Please find every line of the listing below where "computer" occurs and copy it.

* * *

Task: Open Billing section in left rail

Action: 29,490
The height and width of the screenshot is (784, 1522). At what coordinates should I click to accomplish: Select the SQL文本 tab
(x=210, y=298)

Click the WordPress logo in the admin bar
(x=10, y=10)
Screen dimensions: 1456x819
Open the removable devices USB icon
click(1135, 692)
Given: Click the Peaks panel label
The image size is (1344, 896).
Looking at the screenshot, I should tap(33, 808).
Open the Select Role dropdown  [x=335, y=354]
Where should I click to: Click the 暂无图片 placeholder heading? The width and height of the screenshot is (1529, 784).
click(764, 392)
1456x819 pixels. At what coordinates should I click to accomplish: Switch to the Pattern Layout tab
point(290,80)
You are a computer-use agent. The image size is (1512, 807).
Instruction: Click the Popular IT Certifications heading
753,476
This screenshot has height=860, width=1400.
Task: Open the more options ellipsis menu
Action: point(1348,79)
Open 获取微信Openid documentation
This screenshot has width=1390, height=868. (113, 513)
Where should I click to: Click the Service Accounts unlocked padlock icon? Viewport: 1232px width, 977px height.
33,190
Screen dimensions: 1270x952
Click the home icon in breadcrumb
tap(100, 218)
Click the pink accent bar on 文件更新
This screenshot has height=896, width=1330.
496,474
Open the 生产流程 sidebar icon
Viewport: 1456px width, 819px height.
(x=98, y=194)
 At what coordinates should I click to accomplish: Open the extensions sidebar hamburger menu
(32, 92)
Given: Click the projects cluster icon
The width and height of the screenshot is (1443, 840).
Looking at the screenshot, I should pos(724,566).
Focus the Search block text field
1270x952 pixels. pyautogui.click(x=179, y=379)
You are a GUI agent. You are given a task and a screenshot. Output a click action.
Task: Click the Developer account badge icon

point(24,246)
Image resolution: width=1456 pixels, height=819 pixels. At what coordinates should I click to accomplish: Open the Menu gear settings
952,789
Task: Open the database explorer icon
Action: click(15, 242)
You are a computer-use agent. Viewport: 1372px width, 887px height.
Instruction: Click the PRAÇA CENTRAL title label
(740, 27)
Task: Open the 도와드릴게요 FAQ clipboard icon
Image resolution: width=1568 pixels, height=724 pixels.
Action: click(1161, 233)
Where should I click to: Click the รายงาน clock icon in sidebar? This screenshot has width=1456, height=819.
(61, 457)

* * *

**RESULT BELOW**
You are a computer-use agent. The image size is (1512, 807).
You are a computer-use agent. Viewport: 1372px width, 887px height.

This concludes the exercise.